High Court Guidance on "Non-Identification" Orders in Civil Proceedings Including Medical Negligence Claims
A recent decision of the High Court illustrates the use of non-identification orders under the Civil Law (Miscellaneous Provisions) Act 2008

 

In M.L and Anor v and KA v T.Q. & Ors [2019] IEHC 220, a recent decision of the High Court,  Mr Justice Keane made an order under Section of 27 Civil Law (Miscellaneous Provisions) Act 2008, ("2008 Act")  and this decision illustrates the steps taken by the Court to give practical effect to non-identification orders under this section. 

Section 27 of the 2008 Act prohibits the publication or broadcast of any matter relating to any civil proceedings which would, or would be likely to, identify a relevant person as having a medical condition. The order is designed to bring about anonymity for the person in relation to their medical condition.

The order can be sought by any party to civil proceedings, thus it is not limited to personal injury claims including medical negligence claims. A "relevant person" is a party to the proceedings or a person called or proposed to be called to give evidence in the proceedings.

Orders under this section were, until very recently, extremely rare. Indeed, many legal practitioners may not have encountered them before recent "CervicalCheck" claims, within which a number have been made.
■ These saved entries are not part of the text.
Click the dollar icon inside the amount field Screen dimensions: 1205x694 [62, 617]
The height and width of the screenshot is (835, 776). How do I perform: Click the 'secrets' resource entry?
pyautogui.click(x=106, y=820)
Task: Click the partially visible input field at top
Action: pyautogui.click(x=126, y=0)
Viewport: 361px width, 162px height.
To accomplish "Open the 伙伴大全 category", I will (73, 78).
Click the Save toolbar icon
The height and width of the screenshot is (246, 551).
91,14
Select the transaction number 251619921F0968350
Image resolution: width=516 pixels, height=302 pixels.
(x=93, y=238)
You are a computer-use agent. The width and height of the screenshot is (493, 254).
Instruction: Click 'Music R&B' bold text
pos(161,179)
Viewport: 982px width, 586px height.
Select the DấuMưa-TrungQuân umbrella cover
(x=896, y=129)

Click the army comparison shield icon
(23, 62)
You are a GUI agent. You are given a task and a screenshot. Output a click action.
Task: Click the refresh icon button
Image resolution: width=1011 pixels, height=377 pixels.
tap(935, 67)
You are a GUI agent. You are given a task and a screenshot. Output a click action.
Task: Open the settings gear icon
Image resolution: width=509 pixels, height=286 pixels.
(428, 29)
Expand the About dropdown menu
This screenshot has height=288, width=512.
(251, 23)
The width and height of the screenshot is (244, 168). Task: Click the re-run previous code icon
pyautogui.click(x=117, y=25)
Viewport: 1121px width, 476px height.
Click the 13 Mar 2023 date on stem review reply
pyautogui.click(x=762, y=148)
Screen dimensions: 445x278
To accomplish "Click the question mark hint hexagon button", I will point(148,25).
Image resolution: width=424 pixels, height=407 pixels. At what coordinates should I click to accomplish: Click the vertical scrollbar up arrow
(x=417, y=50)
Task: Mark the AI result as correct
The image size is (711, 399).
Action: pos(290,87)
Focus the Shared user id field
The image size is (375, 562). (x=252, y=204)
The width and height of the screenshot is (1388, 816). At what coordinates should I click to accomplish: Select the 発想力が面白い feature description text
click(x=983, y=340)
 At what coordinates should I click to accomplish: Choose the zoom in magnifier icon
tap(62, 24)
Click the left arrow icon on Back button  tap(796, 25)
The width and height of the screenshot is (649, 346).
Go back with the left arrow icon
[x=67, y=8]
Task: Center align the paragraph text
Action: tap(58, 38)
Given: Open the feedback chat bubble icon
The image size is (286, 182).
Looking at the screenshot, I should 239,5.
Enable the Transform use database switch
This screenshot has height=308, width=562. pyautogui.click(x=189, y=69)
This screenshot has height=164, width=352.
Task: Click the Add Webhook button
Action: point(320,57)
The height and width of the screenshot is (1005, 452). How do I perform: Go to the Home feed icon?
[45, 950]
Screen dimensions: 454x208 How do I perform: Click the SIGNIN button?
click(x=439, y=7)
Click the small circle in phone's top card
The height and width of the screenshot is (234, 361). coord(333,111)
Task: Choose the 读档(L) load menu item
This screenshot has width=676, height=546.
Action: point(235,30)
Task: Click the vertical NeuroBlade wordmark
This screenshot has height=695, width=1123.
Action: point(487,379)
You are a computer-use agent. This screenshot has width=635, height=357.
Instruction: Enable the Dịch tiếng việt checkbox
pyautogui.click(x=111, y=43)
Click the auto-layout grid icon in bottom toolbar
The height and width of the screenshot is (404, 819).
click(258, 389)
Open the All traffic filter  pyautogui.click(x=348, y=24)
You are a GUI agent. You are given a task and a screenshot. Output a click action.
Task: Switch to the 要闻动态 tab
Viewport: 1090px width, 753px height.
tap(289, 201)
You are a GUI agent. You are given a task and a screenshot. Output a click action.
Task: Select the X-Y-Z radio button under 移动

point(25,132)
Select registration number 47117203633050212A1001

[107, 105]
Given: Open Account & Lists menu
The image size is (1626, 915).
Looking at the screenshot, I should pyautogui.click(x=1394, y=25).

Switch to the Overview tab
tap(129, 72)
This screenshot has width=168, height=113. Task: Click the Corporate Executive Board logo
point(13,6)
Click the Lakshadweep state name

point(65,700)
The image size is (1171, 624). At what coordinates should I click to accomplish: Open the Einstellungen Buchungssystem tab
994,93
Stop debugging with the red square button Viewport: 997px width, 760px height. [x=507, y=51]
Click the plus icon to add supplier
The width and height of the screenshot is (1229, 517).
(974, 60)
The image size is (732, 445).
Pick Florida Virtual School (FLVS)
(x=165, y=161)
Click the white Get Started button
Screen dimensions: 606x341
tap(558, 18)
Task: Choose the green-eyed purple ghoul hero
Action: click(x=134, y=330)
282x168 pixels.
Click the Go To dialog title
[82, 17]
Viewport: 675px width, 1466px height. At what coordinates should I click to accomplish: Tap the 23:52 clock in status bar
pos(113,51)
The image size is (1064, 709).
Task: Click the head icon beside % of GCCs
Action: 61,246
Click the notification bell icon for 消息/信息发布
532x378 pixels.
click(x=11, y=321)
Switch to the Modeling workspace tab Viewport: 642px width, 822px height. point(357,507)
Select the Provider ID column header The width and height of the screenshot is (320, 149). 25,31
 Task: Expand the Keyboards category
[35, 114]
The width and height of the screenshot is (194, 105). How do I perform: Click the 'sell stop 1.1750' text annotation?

Section 27 of the 2008 Act provides the court shall grant the order only if satisfied that:

  1. the relevant person has a medical condition and
  2. his or her identification as a person with that condition would be likely to "cause undue stress" to him or her and
  3. the order would not be prejudicial to the interests of justice. 

Breach of the order is an offence and on conviction on indictment a fine not exceeding €25,000 or imprisonment not exceeding 3 years, or both, can be imposed. It is a defence to prove at the time of the breach that the person was not aware, and neither suspected nor had any reason to suspect, that the publication or broadcast concerned was to identify the relevant person as having a medical condition.

In this case Keane J. granted an order under this section, on the application of plaintiffs' counsel. Following the order references to certain details of  the case were removed from the  High Court search area of the courts website. In his written judgment random initials were assigned to all the parties to the proceedings, not just the plaintiffs. This was as the defendants "as might be expected" practice and operate in the part of the State where the plaintiffs live. There was therefore a risk that identifying the defendants could lead to identification of the plaintiffs through "jigsaw identification" whereby a person's identity may be deduced from a combination of incidental personal details.